=== Section Start ===

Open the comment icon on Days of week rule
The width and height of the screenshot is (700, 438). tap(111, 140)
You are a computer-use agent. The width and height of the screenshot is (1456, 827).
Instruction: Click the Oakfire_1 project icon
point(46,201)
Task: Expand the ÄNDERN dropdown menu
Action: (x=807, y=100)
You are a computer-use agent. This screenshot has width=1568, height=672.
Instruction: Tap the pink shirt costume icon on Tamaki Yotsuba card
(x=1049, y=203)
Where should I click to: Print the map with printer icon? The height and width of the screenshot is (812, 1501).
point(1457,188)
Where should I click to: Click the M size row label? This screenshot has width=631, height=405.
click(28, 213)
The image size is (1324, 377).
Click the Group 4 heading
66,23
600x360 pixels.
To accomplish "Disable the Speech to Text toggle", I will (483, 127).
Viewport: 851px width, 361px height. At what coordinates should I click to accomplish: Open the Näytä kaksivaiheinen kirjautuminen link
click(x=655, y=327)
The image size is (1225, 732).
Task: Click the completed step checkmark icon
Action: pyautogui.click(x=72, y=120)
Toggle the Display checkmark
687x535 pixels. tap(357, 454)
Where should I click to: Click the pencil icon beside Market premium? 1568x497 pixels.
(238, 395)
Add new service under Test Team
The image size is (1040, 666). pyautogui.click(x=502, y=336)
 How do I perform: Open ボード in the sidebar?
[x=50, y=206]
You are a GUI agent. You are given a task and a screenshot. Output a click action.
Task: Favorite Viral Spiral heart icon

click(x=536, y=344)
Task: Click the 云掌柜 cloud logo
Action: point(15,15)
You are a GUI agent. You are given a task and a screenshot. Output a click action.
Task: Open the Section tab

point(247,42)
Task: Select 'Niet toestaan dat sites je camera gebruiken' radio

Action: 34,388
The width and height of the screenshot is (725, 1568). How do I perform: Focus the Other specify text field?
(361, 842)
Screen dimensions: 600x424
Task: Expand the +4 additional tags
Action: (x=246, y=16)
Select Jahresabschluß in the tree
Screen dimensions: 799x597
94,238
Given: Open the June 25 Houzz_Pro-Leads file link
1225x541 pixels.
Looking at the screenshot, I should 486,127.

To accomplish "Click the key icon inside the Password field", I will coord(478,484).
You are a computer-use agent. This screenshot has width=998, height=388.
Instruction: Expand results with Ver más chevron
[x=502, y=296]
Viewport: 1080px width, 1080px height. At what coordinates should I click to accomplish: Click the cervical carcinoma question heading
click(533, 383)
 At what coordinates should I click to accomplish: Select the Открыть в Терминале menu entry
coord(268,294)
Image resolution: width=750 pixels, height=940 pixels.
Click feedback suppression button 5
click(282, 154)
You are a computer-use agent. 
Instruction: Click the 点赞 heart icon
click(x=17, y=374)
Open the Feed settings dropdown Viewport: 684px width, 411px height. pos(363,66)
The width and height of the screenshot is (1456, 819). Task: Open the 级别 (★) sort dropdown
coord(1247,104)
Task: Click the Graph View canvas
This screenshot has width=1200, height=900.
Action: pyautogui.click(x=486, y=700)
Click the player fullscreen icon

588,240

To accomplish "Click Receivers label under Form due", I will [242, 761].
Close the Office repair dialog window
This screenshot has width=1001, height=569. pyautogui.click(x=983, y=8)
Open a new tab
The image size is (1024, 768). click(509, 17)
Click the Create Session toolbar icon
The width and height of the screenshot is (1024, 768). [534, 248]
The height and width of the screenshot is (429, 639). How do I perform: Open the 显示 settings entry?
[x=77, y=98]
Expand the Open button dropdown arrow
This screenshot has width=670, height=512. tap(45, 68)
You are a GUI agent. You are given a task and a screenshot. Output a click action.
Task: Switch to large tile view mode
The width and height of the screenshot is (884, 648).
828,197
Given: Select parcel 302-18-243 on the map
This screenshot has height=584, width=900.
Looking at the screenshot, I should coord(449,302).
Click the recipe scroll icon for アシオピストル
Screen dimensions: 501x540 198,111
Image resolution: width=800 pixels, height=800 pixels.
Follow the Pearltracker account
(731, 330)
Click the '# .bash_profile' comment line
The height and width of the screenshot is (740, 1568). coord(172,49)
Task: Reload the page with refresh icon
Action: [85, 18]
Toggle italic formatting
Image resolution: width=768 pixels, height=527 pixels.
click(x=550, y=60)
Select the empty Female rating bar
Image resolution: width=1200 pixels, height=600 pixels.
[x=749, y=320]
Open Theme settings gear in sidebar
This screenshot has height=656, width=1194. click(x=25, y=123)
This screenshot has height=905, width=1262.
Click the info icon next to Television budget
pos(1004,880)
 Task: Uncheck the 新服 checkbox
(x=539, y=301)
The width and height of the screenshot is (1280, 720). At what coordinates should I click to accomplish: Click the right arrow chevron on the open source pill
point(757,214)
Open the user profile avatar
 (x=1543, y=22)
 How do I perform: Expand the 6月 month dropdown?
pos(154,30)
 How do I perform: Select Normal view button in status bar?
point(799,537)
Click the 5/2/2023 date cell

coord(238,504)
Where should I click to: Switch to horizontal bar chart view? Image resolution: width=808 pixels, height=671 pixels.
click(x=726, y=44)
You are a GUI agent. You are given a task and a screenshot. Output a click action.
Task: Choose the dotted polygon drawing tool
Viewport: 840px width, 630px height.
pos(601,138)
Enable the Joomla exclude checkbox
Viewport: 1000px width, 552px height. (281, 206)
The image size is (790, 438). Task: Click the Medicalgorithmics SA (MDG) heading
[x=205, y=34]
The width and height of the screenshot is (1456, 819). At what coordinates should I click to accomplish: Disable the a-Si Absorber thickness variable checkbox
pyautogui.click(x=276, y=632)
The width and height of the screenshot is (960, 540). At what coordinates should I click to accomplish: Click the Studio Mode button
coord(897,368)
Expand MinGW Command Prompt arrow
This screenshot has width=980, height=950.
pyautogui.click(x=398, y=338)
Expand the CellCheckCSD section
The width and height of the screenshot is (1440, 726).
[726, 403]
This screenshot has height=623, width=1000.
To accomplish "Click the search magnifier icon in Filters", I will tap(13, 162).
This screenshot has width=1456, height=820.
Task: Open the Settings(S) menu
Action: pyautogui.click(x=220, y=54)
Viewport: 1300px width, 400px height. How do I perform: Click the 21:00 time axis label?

=== Section End ===

§ **What this task involves**: Reproduce all of the listing, exactly as given.

§ **Response for this exercise**:
Open the comment icon on Days of week rule
The width and height of the screenshot is (700, 438). tap(111, 140)
You are a computer-use agent. The width and height of the screenshot is (1456, 827).
Instruction: Click the Oakfire_1 project icon
point(46,201)
Task: Expand the ÄNDERN dropdown menu
Action: (x=807, y=100)
You are a computer-use agent. This screenshot has width=1568, height=672.
Instruction: Tap the pink shirt costume icon on Tamaki Yotsuba card
(x=1049, y=203)
Where should I click to: Print the map with printer icon? The height and width of the screenshot is (812, 1501).
point(1457,188)
Where should I click to: Click the M size row label? This screenshot has width=631, height=405.
click(28, 213)
The image size is (1324, 377).
Click the Group 4 heading
66,23
600x360 pixels.
To accomplish "Disable the Speech to Text toggle", I will (483, 127).
Viewport: 851px width, 361px height. At what coordinates should I click to accomplish: Open the Näytä kaksivaiheinen kirjautuminen link
click(x=655, y=327)
The image size is (1225, 732).
Task: Click the completed step checkmark icon
Action: pyautogui.click(x=72, y=120)
Toggle the Display checkmark
687x535 pixels. tap(357, 454)
Where should I click to: Click the pencil icon beside Market premium? 1568x497 pixels.
(238, 395)
Add new service under Test Team
The image size is (1040, 666). pyautogui.click(x=502, y=336)
 How do I perform: Open ボード in the sidebar?
[x=50, y=206]
You are a GUI agent. You are given a task and a screenshot. Output a click action.
Task: Favorite Viral Spiral heart icon

click(x=536, y=344)
Task: Click the 云掌柜 cloud logo
Action: point(15,15)
You are a GUI agent. You are given a task and a screenshot. Output a click action.
Task: Open the Section tab

point(247,42)
Task: Select 'Niet toestaan dat sites je camera gebruiken' radio

Action: 34,388
The width and height of the screenshot is (725, 1568). How do I perform: Focus the Other specify text field?
(361, 842)
Screen dimensions: 600x424
Task: Expand the +4 additional tags
Action: (x=246, y=16)
Select Jahresabschluß in the tree
Screen dimensions: 799x597
94,238
Given: Open the June 25 Houzz_Pro-Leads file link
1225x541 pixels.
Looking at the screenshot, I should 486,127.

To accomplish "Click the key icon inside the Password field", I will coord(478,484).
You are a computer-use agent. This screenshot has width=998, height=388.
Instruction: Expand results with Ver más chevron
[x=502, y=296]
Viewport: 1080px width, 1080px height. At what coordinates should I click to accomplish: Click the cervical carcinoma question heading
click(533, 383)
 At what coordinates should I click to accomplish: Select the Открыть в Терминале menu entry
coord(268,294)
Image resolution: width=750 pixels, height=940 pixels.
Click feedback suppression button 5
click(282, 154)
You are a computer-use agent. 
Instruction: Click the 点赞 heart icon
click(x=17, y=374)
Open the Feed settings dropdown Viewport: 684px width, 411px height. pos(363,66)
The width and height of the screenshot is (1456, 819). Task: Open the 级别 (★) sort dropdown
coord(1247,104)
Task: Click the Graph View canvas
This screenshot has width=1200, height=900.
Action: pyautogui.click(x=486, y=700)
Click the player fullscreen icon

588,240

To accomplish "Click Receivers label under Form due", I will [242, 761].
Close the Office repair dialog window
This screenshot has width=1001, height=569. pyautogui.click(x=983, y=8)
Open a new tab
The image size is (1024, 768). click(509, 17)
Click the Create Session toolbar icon
The width and height of the screenshot is (1024, 768). [534, 248]
The height and width of the screenshot is (429, 639). How do I perform: Open the 显示 settings entry?
[x=77, y=98]
Expand the Open button dropdown arrow
This screenshot has width=670, height=512. tap(45, 68)
You are a GUI agent. You are given a task and a screenshot. Output a click action.
Task: Switch to large tile view mode
The width and height of the screenshot is (884, 648).
828,197
Given: Select parcel 302-18-243 on the map
This screenshot has height=584, width=900.
Looking at the screenshot, I should coord(449,302).
Click the recipe scroll icon for アシオピストル
Screen dimensions: 501x540 198,111
Image resolution: width=800 pixels, height=800 pixels.
Follow the Pearltracker account
(731, 330)
Click the '# .bash_profile' comment line
The height and width of the screenshot is (740, 1568). coord(172,49)
Task: Reload the page with refresh icon
Action: [85, 18]
Toggle italic formatting
Image resolution: width=768 pixels, height=527 pixels.
click(x=550, y=60)
Select the empty Female rating bar
Image resolution: width=1200 pixels, height=600 pixels.
[x=749, y=320]
Open Theme settings gear in sidebar
This screenshot has height=656, width=1194. click(x=25, y=123)
This screenshot has height=905, width=1262.
Click the info icon next to Television budget
pos(1004,880)
 Task: Uncheck the 新服 checkbox
(x=539, y=301)
The width and height of the screenshot is (1280, 720). At what coordinates should I click to accomplish: Click the right arrow chevron on the open source pill
point(757,214)
Open the user profile avatar
 (x=1543, y=22)
 How do I perform: Expand the 6月 month dropdown?
pos(154,30)
 How do I perform: Select Normal view button in status bar?
point(799,537)
Click the 5/2/2023 date cell

coord(238,504)
Where should I click to: Switch to horizontal bar chart view? Image resolution: width=808 pixels, height=671 pixels.
click(x=726, y=44)
You are a GUI agent. You are given a task and a screenshot. Output a click action.
Task: Choose the dotted polygon drawing tool
Viewport: 840px width, 630px height.
pos(601,138)
Enable the Joomla exclude checkbox
Viewport: 1000px width, 552px height. (281, 206)
The image size is (790, 438). Task: Click the Medicalgorithmics SA (MDG) heading
[x=205, y=34]
The width and height of the screenshot is (1456, 819). At what coordinates should I click to accomplish: Disable the a-Si Absorber thickness variable checkbox
pyautogui.click(x=276, y=632)
The width and height of the screenshot is (960, 540). At what coordinates should I click to accomplish: Click the Studio Mode button
coord(897,368)
Expand MinGW Command Prompt arrow
This screenshot has width=980, height=950.
pyautogui.click(x=398, y=338)
Expand the CellCheckCSD section
The width and height of the screenshot is (1440, 726).
[726, 403]
This screenshot has height=623, width=1000.
To accomplish "Click the search magnifier icon in Filters", I will tap(13, 162).
This screenshot has width=1456, height=820.
Task: Open the Settings(S) menu
Action: pyautogui.click(x=220, y=54)
Viewport: 1300px width, 400px height. How do I perform: Click the 21:00 time axis label?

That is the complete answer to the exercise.